High proportion of genome-wide homology and increased basal pvcrt levels in Plasmodium vivax late recurrences: a chloroquine therapeutic efficacy study

Chloroquine (CQ) is the first-line treatment for Plasmodium vivax malaria in most endemic countries. Monitoring P.vivax CQ resistance (CQR) is critical but remains challenged by the difficulty to distinguish real treatment failure from reinfection or liver relapse. Therapeutic efficacy of CQ against uncomplicated P.vivax malaria was evaluated in Gia Lai province, Vietnam.
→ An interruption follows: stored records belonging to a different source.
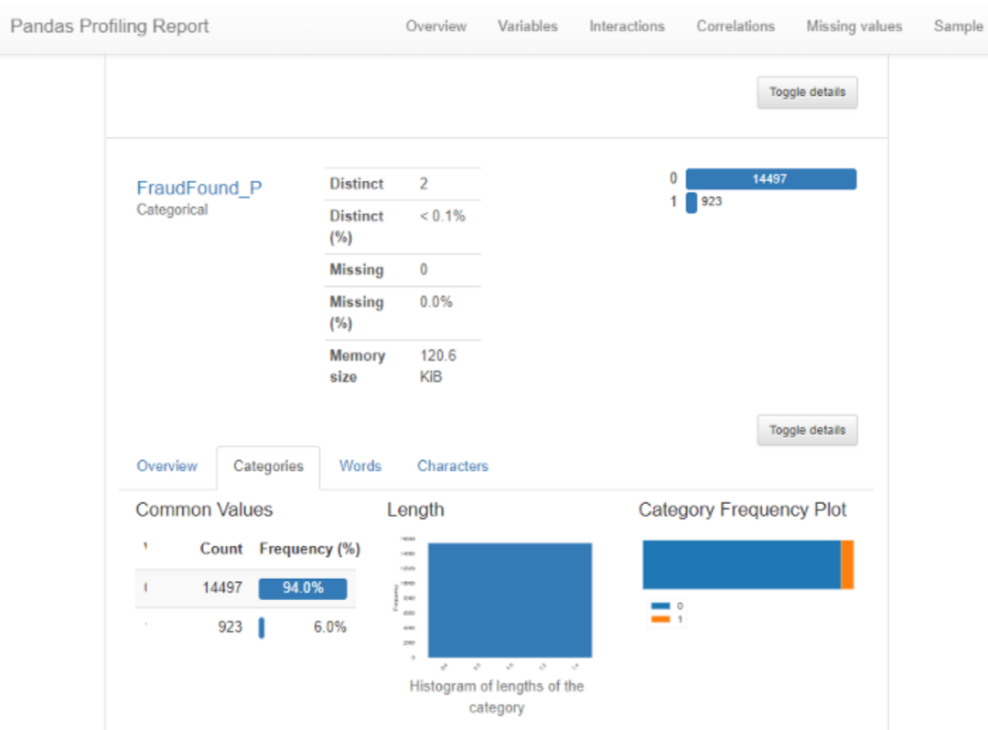Toggle details for the FraudFound_P variable

(x=807, y=430)
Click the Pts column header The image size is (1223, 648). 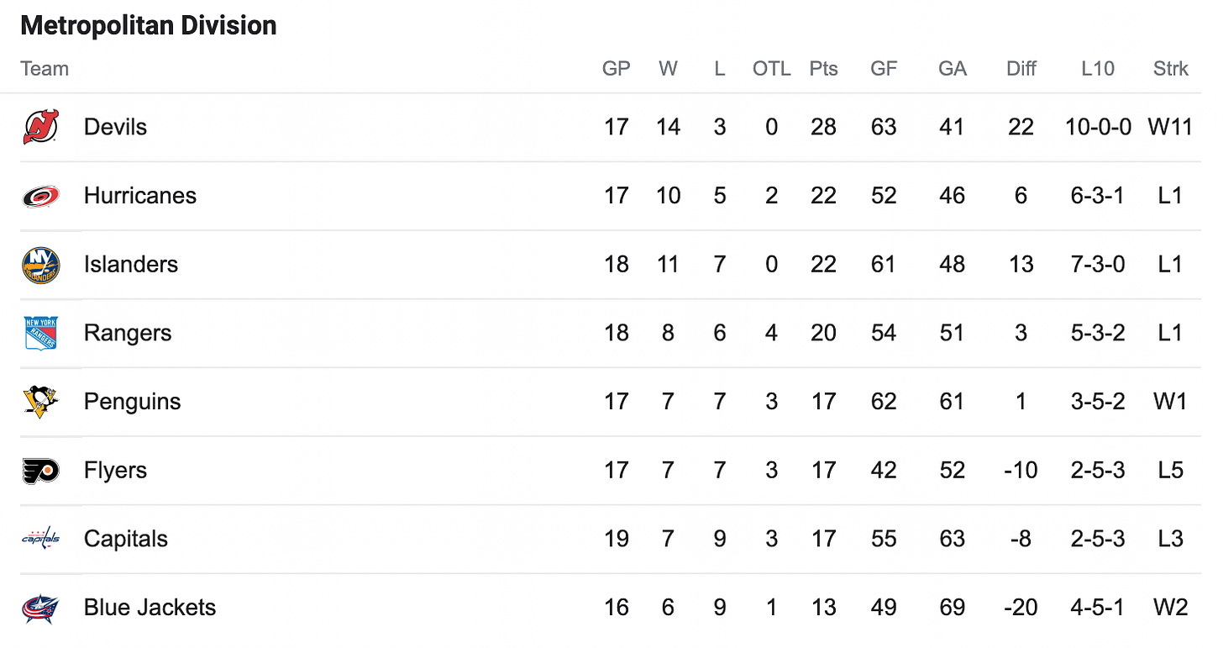click(824, 69)
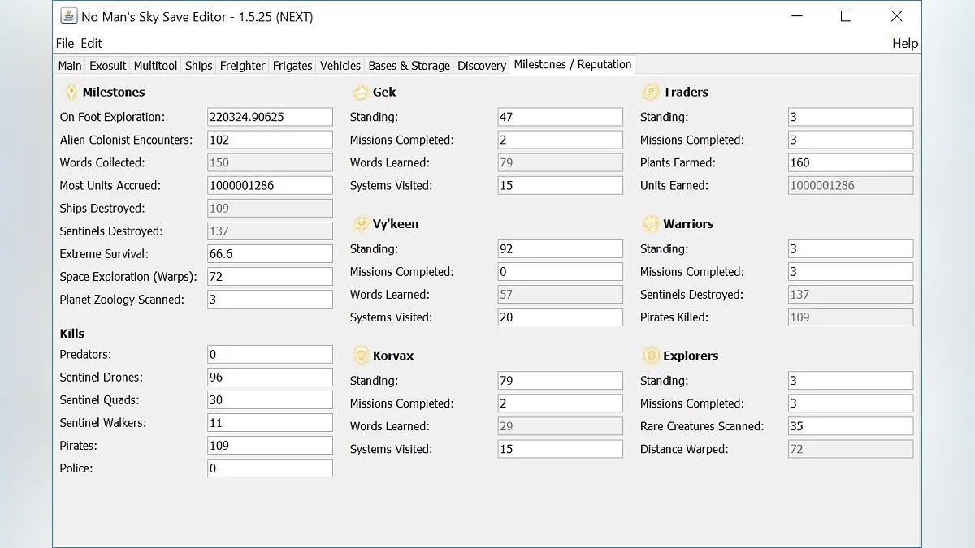Edit the Gek Standing value field
This screenshot has width=975, height=548.
click(x=560, y=117)
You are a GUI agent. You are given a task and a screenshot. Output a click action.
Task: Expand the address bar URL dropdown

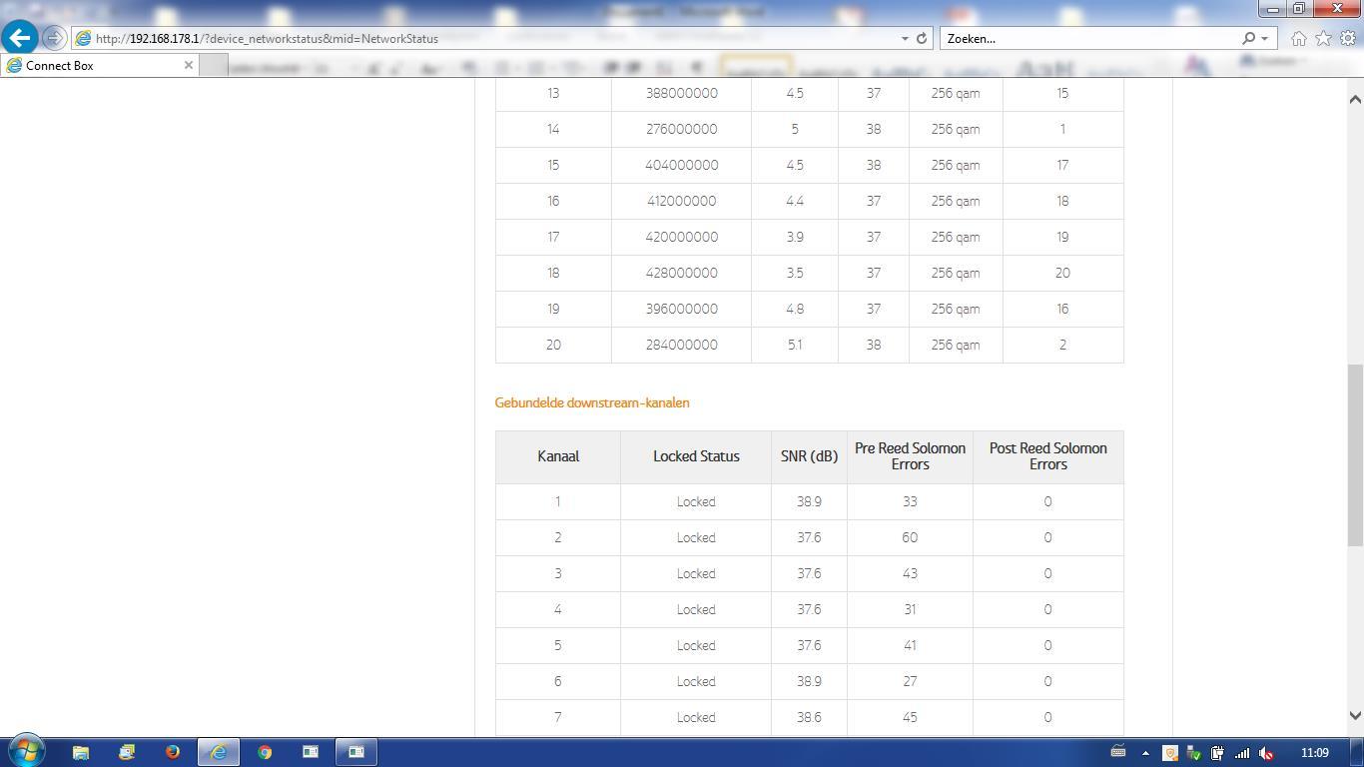(x=905, y=39)
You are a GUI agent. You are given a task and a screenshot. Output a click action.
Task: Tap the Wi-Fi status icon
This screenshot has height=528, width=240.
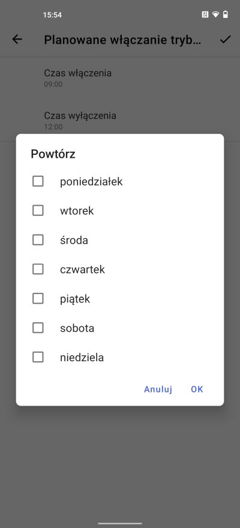tap(215, 14)
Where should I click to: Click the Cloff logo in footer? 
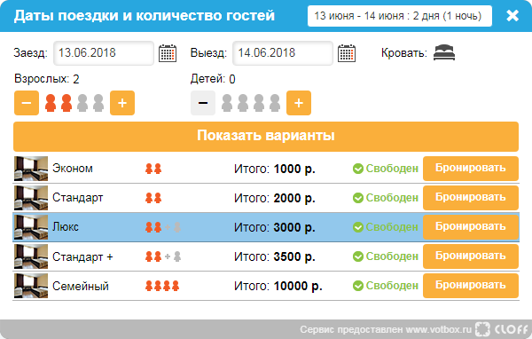click(502, 329)
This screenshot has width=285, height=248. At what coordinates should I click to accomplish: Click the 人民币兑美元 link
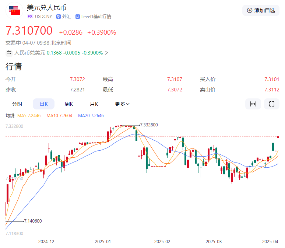30,53
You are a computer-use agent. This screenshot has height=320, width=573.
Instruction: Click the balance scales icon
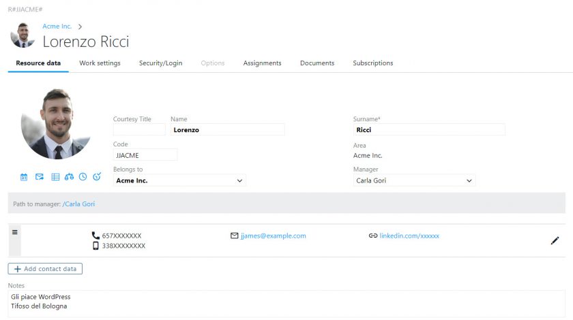click(69, 177)
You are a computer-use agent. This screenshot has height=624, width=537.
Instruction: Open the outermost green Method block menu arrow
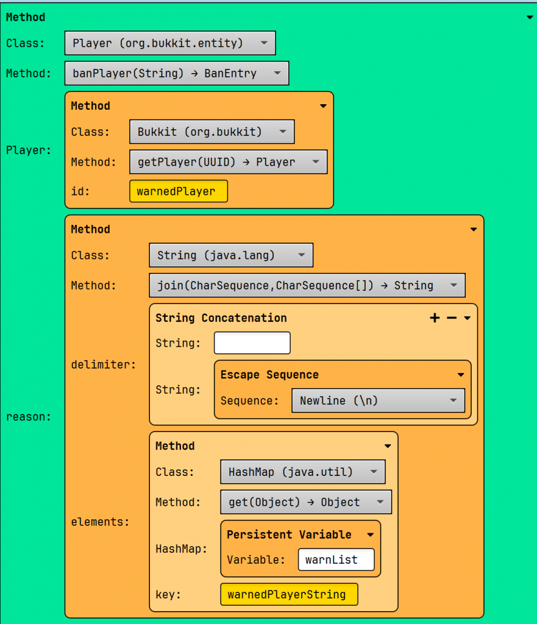529,18
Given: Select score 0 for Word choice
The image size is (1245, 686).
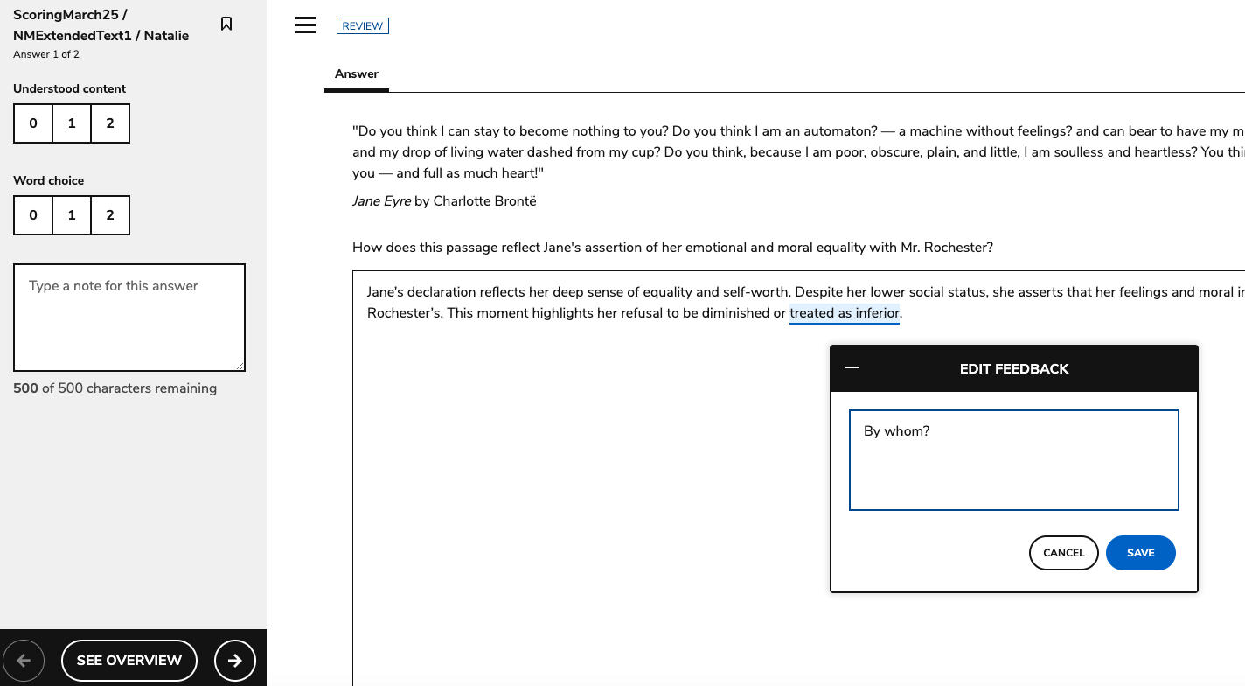Looking at the screenshot, I should (33, 215).
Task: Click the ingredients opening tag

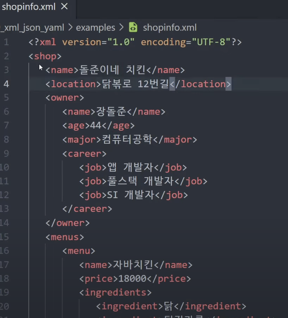Action: (x=116, y=292)
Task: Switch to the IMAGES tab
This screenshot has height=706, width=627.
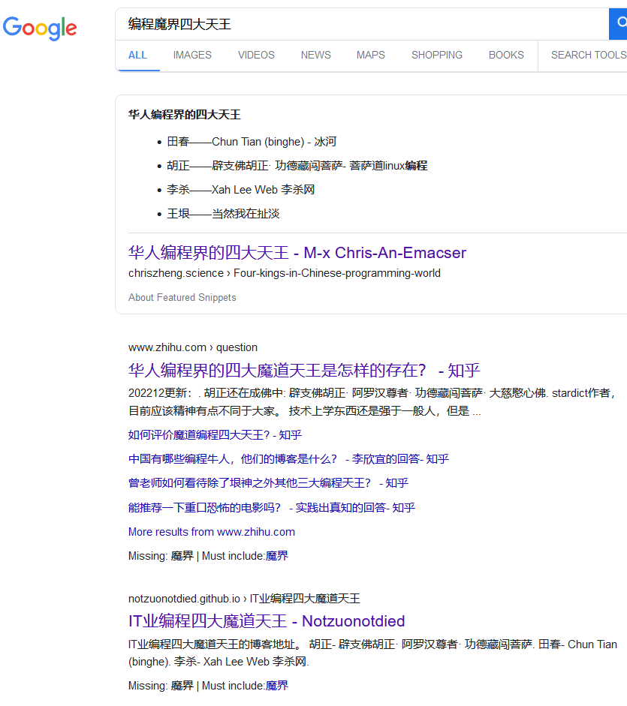Action: 192,55
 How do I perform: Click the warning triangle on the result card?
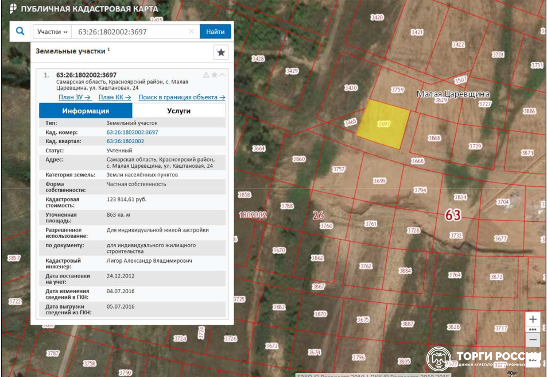pyautogui.click(x=206, y=75)
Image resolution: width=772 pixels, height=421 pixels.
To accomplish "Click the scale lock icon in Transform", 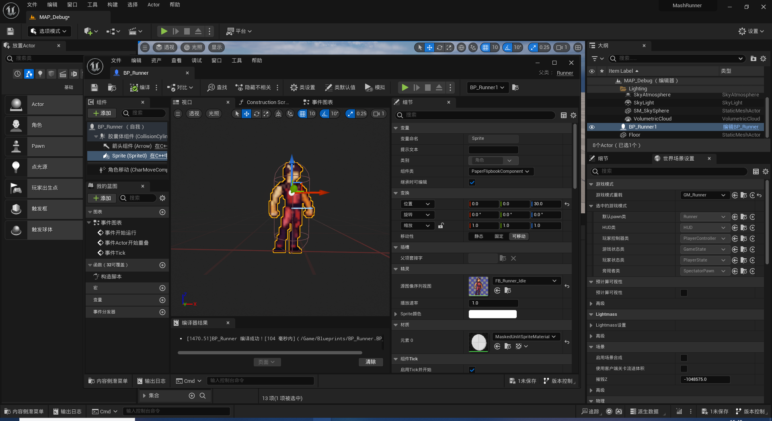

Sixty-seven patients were enrolled and followed-up for 42 days using microscopy and (RT)qPCR. Adequate clinical and parasitological response (ACPR) was 100% (66/66) on Day 28, but 75.4% (49/65) on Day 42. Eighteen recurrences (27.7%) were detected with a median time-to-recurrence of 42 days (IQR 35, 42) and blood CQ concentration <100ng/ml. Parasite genotyping by microsatellites, SNP-barcoding and whole-genome sequencing (WGS) identified a majority of homologous recurrences, with 80% (8/10) showing >98% identity-by-descent to paired Day 0 samples. Primary infections leading to recurrence occurred in younger individuals (median age for ACPR=25 years [IQR 20, 28]; recurrences=18 [16, 21]; p=0.002), had a longer parasite clearance time (PCT for ACPR=47.5h [IQR 36.2, 59.8]; recurrences=54.2h [48.4, 62.0]; p=0.035) and higher pvcrt gene expression (median relative expression ratio for ACPR=0.09 [IQR 0.05, 0.22]; recurrences=0.20 [0.15, 0.56]; p=0.002), but there was no difference in ex vivo CQ sensitivity. This study shows that CQ remained largely efficacious to treat P.vivax in Gia Lai, i.e. recurrences occurred late (>Day 28) and in the presence of low blood CQ concentrations. However, the combination of WGS and gene expression analysis (pvcrt) with clinical data (PCT) allowed to identify potential emergence of low-grade CQR that should be closely monitored.